INPUT DATA
☆ ☆ ☆ ☆ ☆ ☆ ☆
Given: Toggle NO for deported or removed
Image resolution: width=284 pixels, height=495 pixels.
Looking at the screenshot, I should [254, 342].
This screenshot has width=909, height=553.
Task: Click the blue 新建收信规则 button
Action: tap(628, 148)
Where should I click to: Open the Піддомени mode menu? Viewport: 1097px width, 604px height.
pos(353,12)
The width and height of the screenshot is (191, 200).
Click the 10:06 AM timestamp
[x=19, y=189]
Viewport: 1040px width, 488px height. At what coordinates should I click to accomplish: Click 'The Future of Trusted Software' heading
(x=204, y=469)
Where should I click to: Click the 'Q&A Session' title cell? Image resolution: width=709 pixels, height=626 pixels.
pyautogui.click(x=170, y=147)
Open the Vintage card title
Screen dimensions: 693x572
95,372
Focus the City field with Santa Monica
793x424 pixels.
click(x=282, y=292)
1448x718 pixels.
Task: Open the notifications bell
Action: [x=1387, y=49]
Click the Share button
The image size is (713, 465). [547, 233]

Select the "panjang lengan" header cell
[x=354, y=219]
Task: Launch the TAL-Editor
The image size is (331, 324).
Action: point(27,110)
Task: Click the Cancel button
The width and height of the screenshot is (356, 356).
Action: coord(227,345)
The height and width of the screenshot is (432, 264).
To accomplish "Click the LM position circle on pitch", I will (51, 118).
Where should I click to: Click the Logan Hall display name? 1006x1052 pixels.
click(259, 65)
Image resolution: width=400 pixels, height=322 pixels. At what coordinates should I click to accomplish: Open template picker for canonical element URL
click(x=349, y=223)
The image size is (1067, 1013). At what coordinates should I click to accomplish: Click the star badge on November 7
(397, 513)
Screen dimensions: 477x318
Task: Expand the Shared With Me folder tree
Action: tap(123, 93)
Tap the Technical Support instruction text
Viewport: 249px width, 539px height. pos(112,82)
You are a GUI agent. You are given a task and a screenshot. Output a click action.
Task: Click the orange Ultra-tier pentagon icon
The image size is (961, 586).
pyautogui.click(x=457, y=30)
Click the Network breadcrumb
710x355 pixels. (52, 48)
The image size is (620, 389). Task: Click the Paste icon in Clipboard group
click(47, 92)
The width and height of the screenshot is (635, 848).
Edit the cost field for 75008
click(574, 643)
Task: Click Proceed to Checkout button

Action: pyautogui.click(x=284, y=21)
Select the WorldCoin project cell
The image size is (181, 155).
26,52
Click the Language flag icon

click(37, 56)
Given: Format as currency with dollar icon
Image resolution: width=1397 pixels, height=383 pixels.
☆ ☆ ☆ ☆ ☆ ☆ ☆
TASK PROMPT
The material above needs to be reproduced exactly as written.

EXERCISE SOLUTION
Given: Toggle NO for deported or removed
Image resolution: width=284 pixels, height=495 pixels.
Looking at the screenshot, I should [254, 342].
This screenshot has width=909, height=553.
Task: Click the blue 新建收信规则 button
Action: tap(628, 148)
Where should I click to: Open the Піддомени mode menu? Viewport: 1097px width, 604px height.
pos(353,12)
The width and height of the screenshot is (191, 200).
Click the 10:06 AM timestamp
[x=19, y=189]
Viewport: 1040px width, 488px height. At what coordinates should I click to accomplish: Click 'The Future of Trusted Software' heading
(x=204, y=469)
Where should I click to: Click the 'Q&A Session' title cell? Image resolution: width=709 pixels, height=626 pixels.
pyautogui.click(x=170, y=147)
Open the Vintage card title
Screen dimensions: 693x572
95,372
Focus the City field with Santa Monica
793x424 pixels.
click(x=282, y=292)
1448x718 pixels.
Task: Open the notifications bell
Action: [x=1387, y=49]
Click the Share button
The image size is (713, 465). [547, 233]

Select the "panjang lengan" header cell
[x=354, y=219]
Task: Launch the TAL-Editor
The image size is (331, 324).
Action: point(27,110)
Task: Click the Cancel button
The width and height of the screenshot is (356, 356).
Action: coord(227,345)
The height and width of the screenshot is (432, 264).
To accomplish "Click the LM position circle on pitch", I will (51, 118).
Where should I click to: Click the Logan Hall display name? 1006x1052 pixels.
click(259, 65)
Image resolution: width=400 pixels, height=322 pixels. At what coordinates should I click to accomplish: Open template picker for canonical element URL
click(x=349, y=223)
The image size is (1067, 1013). At what coordinates should I click to accomplish: Click the star badge on November 7
(397, 513)
Screen dimensions: 477x318
Task: Expand the Shared With Me folder tree
Action: tap(123, 93)
Tap the Technical Support instruction text
Viewport: 249px width, 539px height. pos(112,82)
You are a GUI agent. You are given a task and a screenshot. Output a click action.
Task: Click the orange Ultra-tier pentagon icon
The image size is (961, 586).
pyautogui.click(x=457, y=30)
Click the Network breadcrumb
710x355 pixels. (52, 48)
The image size is (620, 389). Task: Click the Paste icon in Clipboard group
click(47, 92)
The width and height of the screenshot is (635, 848).
Edit the cost field for 75008
click(574, 643)
Task: Click Proceed to Checkout button

Action: pyautogui.click(x=284, y=21)
Select the WorldCoin project cell
The image size is (181, 155).
26,52
Click the Language flag icon

click(37, 56)
Given: Format as currency with dollar icon
Image resolution: width=1397 pixels, height=383 pixels.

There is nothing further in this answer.